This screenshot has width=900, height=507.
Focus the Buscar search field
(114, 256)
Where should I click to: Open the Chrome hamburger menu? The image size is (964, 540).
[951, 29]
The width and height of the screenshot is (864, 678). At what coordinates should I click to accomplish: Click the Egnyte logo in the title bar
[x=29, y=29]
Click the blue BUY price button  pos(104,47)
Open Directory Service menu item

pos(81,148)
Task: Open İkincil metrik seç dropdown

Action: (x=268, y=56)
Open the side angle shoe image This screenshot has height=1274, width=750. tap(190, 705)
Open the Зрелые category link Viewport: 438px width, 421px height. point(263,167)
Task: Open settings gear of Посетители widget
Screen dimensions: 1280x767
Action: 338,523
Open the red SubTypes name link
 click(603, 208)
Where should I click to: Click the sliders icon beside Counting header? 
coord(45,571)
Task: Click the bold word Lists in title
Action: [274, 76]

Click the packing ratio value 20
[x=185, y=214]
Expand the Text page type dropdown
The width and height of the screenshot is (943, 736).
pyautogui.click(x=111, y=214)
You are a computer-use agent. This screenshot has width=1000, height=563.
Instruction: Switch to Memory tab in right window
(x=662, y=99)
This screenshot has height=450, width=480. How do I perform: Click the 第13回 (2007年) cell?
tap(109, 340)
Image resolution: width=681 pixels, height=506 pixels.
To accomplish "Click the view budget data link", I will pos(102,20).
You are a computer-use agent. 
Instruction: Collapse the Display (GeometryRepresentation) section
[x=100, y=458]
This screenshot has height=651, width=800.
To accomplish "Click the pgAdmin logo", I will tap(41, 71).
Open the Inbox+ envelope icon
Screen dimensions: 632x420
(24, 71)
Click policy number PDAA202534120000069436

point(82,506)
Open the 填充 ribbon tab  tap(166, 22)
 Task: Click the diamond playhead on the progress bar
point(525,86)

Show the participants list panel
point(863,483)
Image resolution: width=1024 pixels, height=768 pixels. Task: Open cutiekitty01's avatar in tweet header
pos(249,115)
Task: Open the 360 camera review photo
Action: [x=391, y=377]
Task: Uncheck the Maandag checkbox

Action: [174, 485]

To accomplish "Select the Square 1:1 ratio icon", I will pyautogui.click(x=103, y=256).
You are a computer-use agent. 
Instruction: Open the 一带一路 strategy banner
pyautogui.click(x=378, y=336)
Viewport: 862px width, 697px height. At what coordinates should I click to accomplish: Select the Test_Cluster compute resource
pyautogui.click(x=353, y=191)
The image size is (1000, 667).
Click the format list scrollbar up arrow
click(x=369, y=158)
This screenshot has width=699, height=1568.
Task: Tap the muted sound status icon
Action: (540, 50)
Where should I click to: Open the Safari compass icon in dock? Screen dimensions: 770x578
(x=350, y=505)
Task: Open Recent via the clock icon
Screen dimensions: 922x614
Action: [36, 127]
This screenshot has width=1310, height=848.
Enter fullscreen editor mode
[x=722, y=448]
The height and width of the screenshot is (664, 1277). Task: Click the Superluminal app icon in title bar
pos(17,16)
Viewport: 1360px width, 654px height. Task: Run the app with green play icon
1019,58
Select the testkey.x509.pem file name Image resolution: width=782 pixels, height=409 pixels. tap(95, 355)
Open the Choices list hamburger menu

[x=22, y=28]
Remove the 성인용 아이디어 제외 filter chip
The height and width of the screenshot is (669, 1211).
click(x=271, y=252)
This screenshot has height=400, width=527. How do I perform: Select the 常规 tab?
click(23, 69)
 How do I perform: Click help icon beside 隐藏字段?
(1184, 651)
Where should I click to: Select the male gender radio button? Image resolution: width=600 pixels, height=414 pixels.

_WHAT IS REQUIRED_.
All lines from the one containing "Viewport: 1360px width, 654px" through the end of the records, both ends included, are to be quoted exactly; please add nothing else.

_SOLVED PROBLEM_.
Viewport: 1360px width, 654px height. Task: Run the app with green play icon
1019,58
Select the testkey.x509.pem file name Image resolution: width=782 pixels, height=409 pixels. tap(95, 355)
Open the Choices list hamburger menu

[x=22, y=28]
Remove the 성인용 아이디어 제외 filter chip
The height and width of the screenshot is (669, 1211).
click(x=271, y=252)
This screenshot has height=400, width=527. How do I perform: Select the 常规 tab?
click(23, 69)
 How do I perform: Click help icon beside 隐藏字段?
(1184, 651)
Where should I click to: Select the male gender radio button? Image resolution: width=600 pixels, height=414 pixels.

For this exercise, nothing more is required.